Laura Shewan, SGR, reports from the recent protests in London outside the world’s largest ‘exhibition’ of military technology.
Responsible Science blog, 6 October 2025
This September marked 25 years since the first Defence and Security International (DSEI) arms fair took place in the UK. Held every two years in London’s ExCel Centre Docklands, DSEI brings together over 45,000 participants from more than 90 countries to showcase and sell weaponry and other technologies utilised in contemporary global conflict. Attended by a surprising diversity of participants and speakers, the event is instrumental in facilitating and legitimising the ideologies and material components of warfare. Between 9th and 12th September, more than 1,700 weapons companies showcased their weapons to governments, arms traders and national militaries. The deals struck here actively facilitate death, human suffering, and environmental destruction worldwide.

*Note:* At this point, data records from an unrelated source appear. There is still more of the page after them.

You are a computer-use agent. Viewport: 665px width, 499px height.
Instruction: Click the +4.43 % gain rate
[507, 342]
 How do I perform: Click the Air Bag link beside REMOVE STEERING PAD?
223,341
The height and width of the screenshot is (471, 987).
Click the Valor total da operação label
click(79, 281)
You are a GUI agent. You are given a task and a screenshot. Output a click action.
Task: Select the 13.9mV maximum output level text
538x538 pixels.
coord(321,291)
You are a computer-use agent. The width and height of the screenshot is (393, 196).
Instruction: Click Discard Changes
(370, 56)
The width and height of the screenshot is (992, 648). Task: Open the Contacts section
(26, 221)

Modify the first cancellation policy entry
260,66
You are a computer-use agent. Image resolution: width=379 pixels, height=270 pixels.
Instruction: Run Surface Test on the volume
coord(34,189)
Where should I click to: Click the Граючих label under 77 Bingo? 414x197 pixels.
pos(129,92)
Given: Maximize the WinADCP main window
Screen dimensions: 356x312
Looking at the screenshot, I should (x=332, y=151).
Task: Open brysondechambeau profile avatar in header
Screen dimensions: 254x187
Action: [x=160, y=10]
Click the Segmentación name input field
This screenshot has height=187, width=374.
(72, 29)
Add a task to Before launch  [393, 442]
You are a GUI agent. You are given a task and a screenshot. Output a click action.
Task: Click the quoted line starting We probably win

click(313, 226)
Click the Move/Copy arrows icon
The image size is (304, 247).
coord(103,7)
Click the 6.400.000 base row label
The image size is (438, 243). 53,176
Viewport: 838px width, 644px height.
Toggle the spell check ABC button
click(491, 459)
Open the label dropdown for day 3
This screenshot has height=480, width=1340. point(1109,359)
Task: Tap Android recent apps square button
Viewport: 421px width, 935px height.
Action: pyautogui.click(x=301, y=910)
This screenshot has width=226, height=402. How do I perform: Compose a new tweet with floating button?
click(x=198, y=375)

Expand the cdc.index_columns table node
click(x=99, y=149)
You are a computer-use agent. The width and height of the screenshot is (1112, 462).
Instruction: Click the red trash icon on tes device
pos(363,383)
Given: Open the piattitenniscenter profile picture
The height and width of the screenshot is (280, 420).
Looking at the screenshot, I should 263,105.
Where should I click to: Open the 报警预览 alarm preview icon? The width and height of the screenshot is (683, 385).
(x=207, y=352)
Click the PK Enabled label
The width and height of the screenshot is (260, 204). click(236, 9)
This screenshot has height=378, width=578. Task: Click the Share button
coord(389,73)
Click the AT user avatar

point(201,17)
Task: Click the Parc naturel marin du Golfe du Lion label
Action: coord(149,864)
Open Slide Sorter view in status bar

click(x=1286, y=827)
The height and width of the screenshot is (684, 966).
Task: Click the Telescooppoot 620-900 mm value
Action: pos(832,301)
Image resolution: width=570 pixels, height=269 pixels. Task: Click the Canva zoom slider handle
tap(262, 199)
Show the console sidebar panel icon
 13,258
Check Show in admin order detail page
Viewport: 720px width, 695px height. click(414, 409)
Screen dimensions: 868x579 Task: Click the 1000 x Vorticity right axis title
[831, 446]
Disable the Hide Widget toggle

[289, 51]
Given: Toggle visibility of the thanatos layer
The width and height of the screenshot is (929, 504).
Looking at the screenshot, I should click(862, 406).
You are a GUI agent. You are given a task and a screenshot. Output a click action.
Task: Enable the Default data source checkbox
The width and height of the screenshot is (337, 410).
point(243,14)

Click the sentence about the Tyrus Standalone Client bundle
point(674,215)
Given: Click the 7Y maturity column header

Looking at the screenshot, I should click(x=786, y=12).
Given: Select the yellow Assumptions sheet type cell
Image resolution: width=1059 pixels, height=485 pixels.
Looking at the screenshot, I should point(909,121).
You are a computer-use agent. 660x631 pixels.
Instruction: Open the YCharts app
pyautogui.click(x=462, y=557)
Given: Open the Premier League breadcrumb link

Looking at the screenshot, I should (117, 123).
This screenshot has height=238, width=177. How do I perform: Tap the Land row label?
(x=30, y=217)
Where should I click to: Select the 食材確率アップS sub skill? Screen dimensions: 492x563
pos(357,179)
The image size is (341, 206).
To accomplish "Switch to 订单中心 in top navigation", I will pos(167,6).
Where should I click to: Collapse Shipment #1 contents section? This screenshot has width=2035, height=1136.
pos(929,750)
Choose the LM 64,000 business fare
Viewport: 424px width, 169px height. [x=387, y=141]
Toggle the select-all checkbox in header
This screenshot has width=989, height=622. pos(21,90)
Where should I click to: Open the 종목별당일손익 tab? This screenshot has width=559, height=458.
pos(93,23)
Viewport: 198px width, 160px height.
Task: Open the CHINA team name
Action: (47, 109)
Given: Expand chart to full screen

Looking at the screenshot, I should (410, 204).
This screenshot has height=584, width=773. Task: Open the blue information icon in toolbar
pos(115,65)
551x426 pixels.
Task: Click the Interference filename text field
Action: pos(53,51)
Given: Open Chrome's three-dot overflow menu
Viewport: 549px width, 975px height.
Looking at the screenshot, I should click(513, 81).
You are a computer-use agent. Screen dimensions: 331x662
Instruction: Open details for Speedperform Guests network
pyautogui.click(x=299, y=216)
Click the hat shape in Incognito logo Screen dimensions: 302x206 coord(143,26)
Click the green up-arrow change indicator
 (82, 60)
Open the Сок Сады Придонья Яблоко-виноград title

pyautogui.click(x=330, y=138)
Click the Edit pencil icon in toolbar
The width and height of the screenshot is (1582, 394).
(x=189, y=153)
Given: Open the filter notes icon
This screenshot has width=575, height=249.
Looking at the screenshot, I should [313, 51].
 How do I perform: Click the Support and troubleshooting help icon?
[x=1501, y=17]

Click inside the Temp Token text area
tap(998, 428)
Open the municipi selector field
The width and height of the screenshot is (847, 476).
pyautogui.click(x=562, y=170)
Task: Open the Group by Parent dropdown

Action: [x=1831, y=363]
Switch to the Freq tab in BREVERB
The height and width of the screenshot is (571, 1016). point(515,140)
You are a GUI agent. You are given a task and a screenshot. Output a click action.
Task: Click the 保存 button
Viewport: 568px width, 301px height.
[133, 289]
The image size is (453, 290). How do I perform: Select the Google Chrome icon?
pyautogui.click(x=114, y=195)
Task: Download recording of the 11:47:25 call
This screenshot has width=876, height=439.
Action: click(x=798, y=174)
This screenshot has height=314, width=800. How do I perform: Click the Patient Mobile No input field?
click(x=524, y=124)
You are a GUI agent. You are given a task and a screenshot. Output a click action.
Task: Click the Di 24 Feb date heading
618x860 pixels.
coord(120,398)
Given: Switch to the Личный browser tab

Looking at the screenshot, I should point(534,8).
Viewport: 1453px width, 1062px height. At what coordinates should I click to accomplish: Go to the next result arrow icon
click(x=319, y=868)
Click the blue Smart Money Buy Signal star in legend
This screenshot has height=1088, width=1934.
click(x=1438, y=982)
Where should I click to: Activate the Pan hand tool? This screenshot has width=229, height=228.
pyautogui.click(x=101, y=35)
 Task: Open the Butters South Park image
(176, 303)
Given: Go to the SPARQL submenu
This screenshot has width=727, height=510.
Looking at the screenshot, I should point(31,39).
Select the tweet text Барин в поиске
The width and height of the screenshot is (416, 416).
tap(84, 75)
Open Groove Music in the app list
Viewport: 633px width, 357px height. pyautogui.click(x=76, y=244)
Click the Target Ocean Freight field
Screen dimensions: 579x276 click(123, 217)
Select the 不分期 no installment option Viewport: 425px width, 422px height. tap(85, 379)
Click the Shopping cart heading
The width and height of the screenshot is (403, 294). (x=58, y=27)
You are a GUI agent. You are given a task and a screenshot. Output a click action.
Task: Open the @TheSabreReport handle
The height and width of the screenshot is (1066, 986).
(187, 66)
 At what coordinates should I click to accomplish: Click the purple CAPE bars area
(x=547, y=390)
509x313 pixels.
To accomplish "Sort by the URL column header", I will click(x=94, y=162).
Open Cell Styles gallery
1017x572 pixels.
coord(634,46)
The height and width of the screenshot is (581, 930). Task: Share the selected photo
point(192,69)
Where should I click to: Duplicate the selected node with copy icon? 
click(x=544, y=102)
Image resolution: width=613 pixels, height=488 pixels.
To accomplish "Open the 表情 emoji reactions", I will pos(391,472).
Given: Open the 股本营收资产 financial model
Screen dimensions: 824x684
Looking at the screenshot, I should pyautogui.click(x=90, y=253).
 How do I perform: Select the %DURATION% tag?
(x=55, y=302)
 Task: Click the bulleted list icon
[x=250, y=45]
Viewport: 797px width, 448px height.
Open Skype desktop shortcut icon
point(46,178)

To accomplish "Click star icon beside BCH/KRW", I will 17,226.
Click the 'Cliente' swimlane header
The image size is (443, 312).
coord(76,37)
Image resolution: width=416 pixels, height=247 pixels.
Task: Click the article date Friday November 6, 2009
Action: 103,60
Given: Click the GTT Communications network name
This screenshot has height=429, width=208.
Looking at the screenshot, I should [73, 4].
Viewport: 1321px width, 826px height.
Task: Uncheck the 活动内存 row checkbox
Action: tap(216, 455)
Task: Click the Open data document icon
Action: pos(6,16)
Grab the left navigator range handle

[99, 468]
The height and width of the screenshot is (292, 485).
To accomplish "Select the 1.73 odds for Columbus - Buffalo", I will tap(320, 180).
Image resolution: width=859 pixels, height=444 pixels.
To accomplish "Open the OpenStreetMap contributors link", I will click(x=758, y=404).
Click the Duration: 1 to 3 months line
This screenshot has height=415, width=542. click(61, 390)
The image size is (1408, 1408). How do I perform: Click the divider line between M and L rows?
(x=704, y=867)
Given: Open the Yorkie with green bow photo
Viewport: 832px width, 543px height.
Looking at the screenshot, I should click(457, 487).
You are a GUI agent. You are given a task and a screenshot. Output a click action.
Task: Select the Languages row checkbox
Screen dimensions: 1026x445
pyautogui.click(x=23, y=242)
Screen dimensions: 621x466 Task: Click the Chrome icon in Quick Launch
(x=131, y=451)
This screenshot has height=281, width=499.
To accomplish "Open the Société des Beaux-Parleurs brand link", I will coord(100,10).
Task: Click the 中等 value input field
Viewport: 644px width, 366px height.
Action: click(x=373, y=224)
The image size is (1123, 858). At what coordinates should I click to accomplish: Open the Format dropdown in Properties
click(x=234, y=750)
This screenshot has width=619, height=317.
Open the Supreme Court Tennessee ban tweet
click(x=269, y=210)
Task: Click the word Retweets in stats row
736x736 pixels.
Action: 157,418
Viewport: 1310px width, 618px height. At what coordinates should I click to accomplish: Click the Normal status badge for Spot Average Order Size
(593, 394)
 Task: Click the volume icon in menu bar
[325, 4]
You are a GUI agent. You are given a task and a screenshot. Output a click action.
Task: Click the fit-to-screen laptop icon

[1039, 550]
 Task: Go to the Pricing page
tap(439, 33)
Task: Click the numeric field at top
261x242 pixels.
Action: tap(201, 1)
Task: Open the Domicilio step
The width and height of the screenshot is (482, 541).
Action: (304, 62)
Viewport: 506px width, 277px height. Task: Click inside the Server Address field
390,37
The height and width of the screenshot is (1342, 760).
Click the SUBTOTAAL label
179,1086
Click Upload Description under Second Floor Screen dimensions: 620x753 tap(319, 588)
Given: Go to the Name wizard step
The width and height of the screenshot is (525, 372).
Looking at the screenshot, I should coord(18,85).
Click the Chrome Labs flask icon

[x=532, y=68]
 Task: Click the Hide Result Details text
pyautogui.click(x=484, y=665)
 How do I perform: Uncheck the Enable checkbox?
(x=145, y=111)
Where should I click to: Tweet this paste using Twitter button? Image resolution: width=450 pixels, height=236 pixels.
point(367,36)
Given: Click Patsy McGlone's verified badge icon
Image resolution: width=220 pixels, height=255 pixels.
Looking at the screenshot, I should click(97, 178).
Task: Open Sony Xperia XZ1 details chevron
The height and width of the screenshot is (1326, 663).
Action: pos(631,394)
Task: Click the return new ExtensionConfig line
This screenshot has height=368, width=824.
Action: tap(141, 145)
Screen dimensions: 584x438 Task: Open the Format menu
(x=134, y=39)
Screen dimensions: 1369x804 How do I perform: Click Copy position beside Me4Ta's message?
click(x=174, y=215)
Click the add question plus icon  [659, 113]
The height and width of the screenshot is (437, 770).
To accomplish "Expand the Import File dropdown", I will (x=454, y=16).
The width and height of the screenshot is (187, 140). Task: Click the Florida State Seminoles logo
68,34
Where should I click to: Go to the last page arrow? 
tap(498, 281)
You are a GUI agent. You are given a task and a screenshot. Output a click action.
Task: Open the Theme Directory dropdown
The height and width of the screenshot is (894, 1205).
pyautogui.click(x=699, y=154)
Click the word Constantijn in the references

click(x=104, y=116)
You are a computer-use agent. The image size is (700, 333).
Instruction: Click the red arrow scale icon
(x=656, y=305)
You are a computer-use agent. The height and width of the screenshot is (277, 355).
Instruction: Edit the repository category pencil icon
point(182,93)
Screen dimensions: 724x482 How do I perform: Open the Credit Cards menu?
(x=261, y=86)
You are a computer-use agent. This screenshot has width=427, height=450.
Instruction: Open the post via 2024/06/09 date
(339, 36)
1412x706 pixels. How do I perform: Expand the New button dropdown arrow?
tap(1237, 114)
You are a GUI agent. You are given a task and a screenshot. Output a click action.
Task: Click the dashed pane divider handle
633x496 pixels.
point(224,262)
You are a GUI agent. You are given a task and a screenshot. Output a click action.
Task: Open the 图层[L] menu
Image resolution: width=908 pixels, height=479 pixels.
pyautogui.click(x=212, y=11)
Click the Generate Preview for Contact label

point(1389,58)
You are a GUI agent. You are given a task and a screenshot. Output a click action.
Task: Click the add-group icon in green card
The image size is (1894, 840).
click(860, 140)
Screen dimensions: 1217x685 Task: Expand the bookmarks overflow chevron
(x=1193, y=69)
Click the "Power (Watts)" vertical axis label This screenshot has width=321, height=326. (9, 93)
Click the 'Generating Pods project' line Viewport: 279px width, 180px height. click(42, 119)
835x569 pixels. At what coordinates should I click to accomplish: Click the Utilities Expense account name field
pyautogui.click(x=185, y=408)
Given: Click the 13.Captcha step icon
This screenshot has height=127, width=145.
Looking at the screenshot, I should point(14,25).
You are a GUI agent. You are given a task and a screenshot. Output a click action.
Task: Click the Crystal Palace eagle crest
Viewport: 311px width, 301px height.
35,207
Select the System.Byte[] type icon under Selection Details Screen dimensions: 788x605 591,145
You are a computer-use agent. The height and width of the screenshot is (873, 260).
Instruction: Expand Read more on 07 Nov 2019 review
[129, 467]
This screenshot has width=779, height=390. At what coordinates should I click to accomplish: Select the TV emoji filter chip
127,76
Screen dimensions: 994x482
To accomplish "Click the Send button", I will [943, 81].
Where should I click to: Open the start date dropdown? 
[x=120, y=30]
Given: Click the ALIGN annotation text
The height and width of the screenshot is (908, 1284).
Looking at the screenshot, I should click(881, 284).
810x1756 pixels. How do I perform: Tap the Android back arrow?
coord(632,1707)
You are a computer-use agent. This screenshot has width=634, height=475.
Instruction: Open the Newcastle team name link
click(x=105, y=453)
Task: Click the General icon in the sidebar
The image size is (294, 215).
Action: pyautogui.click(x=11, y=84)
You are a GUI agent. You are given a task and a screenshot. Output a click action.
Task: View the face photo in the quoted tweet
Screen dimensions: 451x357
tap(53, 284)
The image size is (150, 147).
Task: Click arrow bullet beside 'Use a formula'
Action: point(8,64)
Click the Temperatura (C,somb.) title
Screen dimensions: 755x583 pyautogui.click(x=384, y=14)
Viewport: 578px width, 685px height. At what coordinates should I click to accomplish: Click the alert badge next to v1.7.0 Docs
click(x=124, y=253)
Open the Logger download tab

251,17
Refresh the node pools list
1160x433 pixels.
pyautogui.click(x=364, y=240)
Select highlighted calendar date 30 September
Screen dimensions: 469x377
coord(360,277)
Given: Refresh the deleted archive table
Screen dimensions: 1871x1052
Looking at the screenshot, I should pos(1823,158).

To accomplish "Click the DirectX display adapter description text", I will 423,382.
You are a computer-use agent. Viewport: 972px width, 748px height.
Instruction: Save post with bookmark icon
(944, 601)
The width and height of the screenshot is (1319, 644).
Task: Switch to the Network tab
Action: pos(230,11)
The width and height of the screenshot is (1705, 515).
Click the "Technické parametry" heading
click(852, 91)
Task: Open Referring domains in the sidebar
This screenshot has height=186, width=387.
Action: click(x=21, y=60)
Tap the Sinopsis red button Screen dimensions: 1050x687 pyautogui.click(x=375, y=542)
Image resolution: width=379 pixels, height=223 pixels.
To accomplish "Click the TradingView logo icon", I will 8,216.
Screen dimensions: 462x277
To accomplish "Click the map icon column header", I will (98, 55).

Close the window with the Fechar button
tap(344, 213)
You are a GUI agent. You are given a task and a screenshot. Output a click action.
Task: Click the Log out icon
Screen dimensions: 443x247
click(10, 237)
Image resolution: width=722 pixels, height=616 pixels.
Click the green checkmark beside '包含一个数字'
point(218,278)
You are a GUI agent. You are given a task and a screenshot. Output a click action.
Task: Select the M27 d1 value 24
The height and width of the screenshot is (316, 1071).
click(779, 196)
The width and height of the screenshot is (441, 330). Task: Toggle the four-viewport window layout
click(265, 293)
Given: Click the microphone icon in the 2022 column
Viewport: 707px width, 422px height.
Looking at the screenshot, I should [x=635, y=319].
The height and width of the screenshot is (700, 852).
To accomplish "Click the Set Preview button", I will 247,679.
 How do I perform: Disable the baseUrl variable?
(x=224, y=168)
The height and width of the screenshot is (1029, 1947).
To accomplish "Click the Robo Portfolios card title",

The global trade in arms is estimated at $138 billion per year (although the true value is likely to be substantially higher) [1] and DSEI is the professional face of warmongering, wrapped in smart suits and streamlined communications.
What has changed since DSEI 2023?
In many ways, DSEI operates as business as usual: organised by Clarion Events and the UK government agency, Defence and Security Exports, it continues to facilitate the global supply chain of arms. In the two years since the last exhibition was held in 2023, the ‘bureaucratisation’ of conflict has continued. Intensified by developments in drone technology and the narrative of nuclear threat, global conflict has rarely felt more distant and yet more imminent [2]. The landscape of international peace feels increasingly precarious, with the emboldening of the far right on both the domestic and global stages. The world’s military spending is spiralling upwards. It is also the first of the DSEI exhibitions held since the Gaza war began in October 2023.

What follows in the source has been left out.